● Task objective:
Nothing but the lines from the one with "Senya Toys (525, 379)" through the final line of the entries below should be written out, each exactly as given.

● Saved data entries:
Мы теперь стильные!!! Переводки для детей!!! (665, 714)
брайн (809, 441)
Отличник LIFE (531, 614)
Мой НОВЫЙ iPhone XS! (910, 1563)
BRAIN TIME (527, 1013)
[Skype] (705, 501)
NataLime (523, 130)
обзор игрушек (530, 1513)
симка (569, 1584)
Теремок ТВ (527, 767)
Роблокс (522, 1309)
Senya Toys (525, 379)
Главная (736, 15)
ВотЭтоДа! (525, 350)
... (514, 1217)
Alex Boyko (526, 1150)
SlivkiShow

● Result of this exercise:
Senya Toys (525, 379)
Главная (736, 15)
ВотЭтоДа! (525, 350)
... (514, 1217)
Alex Boyko (526, 1150)
SlivkiShow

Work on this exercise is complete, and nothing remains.